-- INFORMATION SUPPLIED follows --
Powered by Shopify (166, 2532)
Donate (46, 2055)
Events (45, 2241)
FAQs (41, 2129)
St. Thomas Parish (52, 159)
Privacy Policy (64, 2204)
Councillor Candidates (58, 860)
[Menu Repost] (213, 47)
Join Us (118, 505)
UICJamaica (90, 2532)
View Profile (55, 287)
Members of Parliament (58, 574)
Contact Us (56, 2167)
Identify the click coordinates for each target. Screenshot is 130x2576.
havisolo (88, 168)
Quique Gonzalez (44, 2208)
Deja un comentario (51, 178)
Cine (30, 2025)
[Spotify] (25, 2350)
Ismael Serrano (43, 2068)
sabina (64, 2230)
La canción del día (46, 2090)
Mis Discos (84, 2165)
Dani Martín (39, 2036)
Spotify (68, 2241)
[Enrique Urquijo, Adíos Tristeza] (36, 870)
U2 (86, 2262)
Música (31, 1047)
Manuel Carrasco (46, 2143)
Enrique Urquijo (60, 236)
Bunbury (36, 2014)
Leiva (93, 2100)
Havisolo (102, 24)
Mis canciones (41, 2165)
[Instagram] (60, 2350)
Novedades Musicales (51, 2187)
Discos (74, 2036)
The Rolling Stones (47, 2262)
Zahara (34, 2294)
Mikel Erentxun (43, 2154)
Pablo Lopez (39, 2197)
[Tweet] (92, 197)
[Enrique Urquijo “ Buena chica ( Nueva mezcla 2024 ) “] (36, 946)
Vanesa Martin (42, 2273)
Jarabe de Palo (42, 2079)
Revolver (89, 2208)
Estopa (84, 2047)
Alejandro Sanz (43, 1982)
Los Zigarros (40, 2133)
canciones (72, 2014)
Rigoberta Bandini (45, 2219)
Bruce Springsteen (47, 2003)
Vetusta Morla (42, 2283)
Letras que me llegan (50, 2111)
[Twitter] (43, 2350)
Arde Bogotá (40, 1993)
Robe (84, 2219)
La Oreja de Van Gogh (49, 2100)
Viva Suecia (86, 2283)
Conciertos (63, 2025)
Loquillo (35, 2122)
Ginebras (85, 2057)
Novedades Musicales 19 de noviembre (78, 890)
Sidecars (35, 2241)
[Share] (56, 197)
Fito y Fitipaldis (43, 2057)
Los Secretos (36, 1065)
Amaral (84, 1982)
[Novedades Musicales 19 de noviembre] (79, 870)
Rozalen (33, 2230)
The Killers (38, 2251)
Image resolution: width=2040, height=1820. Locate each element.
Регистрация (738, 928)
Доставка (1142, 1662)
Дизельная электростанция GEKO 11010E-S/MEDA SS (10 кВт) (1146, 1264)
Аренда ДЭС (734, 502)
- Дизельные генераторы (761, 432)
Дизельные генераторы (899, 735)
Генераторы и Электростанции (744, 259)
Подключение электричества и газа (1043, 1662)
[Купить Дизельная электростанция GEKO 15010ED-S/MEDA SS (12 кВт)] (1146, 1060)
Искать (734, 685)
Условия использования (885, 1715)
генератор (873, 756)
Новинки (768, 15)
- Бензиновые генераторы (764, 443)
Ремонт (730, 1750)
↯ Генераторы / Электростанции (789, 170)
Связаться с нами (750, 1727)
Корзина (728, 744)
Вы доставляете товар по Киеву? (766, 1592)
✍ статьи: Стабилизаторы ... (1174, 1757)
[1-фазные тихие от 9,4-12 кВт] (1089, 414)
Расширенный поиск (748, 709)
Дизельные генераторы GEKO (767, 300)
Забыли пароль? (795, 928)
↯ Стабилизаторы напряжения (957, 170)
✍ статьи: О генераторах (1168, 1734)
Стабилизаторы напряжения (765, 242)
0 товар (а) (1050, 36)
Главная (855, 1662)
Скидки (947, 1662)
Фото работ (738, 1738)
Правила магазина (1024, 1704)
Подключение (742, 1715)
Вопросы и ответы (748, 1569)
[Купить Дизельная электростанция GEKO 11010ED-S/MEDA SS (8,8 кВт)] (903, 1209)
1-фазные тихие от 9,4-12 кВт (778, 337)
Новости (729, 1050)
-- INFORMATION SUPPLIED concluded --
YOUR ASSIGNMENT: Output the data exactly, from the first line through the line that holds "Leiva (93, 2100)", so that no later line appears.

ANSWER:
Powered by Shopify (166, 2532)
Donate (46, 2055)
Events (45, 2241)
FAQs (41, 2129)
St. Thomas Parish (52, 159)
Privacy Policy (64, 2204)
Councillor Candidates (58, 860)
[Menu Repost] (213, 47)
Join Us (118, 505)
UICJamaica (90, 2532)
View Profile (55, 287)
Members of Parliament (58, 574)
Contact Us (56, 2167)
Identify the click coordinates for each target. Screenshot is 130x2576.
havisolo (88, 168)
Quique Gonzalez (44, 2208)
Deja un comentario (51, 178)
Cine (30, 2025)
[Spotify] (25, 2350)
Ismael Serrano (43, 2068)
sabina (64, 2230)
La canción del día (46, 2090)
Mis Discos (84, 2165)
Dani Martín (39, 2036)
Spotify (68, 2241)
[Enrique Urquijo, Adíos Tristeza] (36, 870)
U2 (86, 2262)
Música (31, 1047)
Manuel Carrasco (46, 2143)
Enrique Urquijo (60, 236)
Bunbury (36, 2014)
Leiva (93, 2100)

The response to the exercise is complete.